本文抜粋
***
日本政策金融公庫は12月1日、2017年11月の中小企業景況調査の結果を発表した。調査は、三大都市圏の同公庫取引先900社(首都圏451社、中京圏143社、近畿圏306社)を対象に行なわれ、554社から回答を得た。調査時点は11月中旬。

業況判断

  • 「2018年の中小企業の景況見通し」 業況判断(前年比)

    業況判断(前年比)

2017年の業況判断DI(改善-悪化)は16.9と、2016年の1.9から15.0pt上昇した。「改善」と判断するうえで影響が大きかった項目をみると、「国内需要の動向」(79.7%)が最も高く、次点は「海外経済の動向」(32.8%)という結果に。「悪化」との判断に影響した項目では、「国内需要の動向」(88.4%)に次いで、「主要原材料等の仕入価格の動向」(36.0%)が高かった。

一方、2018年の業況判断DIは14.4と、2017年に比べて低下する見通しに。需要分野別にみると、建設関連や衣生活関連で上昇する一方、設備投資関連や乗用車関連、電機・電子関連で低下する見通しとなっている。

売上高DI(増加-減少)は、前年から1.6pt上昇の20.4。経常利益額DI(増加-減少)については、前年から4.1pt低下の11.3となる見通し。

販売価格DIは(上昇-低下)、前年から1.6pt上昇の9.1に。仕入価格DI(上昇-低下)については、前年比2.6pt低下の25.1になるとみている。

設備投資額DI(増加-減少)は2.0と、前年から4.9pt低下。従業員数DI(増加-減少)は、前年から10.1pt上昇の18.9となる見通しとなっている。

資金繰りDI(緩和-悪化)および貸出態度DI(緩和-悪化)、借入残高DI(増加-減少)は、前年より低下する見通しに。借入金利DI(上昇-低下)については、前年より上昇するとみている。
***
中小企業景況調査の結果を伝える本文を、最後の文の後から書き継いでください。
***
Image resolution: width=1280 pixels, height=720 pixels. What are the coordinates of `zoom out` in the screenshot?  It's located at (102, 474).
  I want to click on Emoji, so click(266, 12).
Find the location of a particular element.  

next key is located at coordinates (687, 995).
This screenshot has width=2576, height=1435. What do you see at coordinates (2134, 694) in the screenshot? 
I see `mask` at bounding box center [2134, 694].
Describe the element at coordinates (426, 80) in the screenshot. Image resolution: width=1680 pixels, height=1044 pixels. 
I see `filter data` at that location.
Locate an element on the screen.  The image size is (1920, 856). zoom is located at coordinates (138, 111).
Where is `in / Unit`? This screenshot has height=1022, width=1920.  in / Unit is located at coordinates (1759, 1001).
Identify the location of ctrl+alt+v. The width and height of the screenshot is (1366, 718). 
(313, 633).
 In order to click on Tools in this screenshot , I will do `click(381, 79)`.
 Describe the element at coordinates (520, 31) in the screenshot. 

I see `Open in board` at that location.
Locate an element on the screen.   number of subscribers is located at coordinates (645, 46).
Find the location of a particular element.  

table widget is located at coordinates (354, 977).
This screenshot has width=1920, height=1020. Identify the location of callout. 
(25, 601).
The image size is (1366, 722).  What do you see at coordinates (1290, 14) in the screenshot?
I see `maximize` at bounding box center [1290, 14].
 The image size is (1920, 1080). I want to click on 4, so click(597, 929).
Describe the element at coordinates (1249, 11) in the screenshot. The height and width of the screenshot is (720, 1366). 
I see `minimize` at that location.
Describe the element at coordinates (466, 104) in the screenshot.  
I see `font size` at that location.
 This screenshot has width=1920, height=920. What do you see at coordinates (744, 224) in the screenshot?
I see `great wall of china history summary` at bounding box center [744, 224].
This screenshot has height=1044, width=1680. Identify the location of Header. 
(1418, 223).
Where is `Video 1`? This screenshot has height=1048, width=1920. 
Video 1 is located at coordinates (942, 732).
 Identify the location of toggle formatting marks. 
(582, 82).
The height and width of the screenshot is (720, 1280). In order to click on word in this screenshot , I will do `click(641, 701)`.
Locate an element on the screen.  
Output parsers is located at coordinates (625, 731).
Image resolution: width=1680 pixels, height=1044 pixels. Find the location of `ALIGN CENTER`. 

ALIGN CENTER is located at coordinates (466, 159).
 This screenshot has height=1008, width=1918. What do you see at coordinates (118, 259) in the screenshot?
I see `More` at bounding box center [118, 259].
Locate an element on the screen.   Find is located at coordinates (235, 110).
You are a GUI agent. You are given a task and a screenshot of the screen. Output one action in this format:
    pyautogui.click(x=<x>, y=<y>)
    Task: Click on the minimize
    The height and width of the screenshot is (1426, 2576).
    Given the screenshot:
***
記述回答
経営上の不安要素

  • 「2018年の中小企業の景況見通し」 今後の不安要素

    今後の不安要素

2018年の経営上の不安要素としては、これまで同様「国内の消費低迷、販売不振」(69.6%)が最も高い割合を占めているほか、「人材の不足、育成難」(2017年45.6%→2018年60.2%)や「原材料価格、燃料コストの高騰」(同37.4%→49.2%)などの割合が、前年調査に比べ大きく上昇している。

注力分野

  • 「2018年の中小企業の景況見通し」 経営基盤の強化に向けて注力する分野/来年に期待する要素

    経営基盤の強化に向けて注力する分野/来年に期待する要素

経営基盤の強化に向けて注力する分野は、「営業・販売力の強化」(66.2%)が最も高く、続く「人材の確保・育成」(同56.5%→62.8%)や「販売価格引き上げ、コストダウン」(同29.7%→32.5%)などで、前年調査より高い割合を示している。

2018年に最も期待する要素としては、「円安に伴う取引先の生産・調達の国内回帰」(17.0%)が最も高い割合を占めているほか、前年調査に比べ「2020年予定の東京五輪に伴う需要の発生」(同16.0%→16.5%)や「消費増税に伴う駆け込み需要の発生」(同7.2%→9.6%)などで上昇している。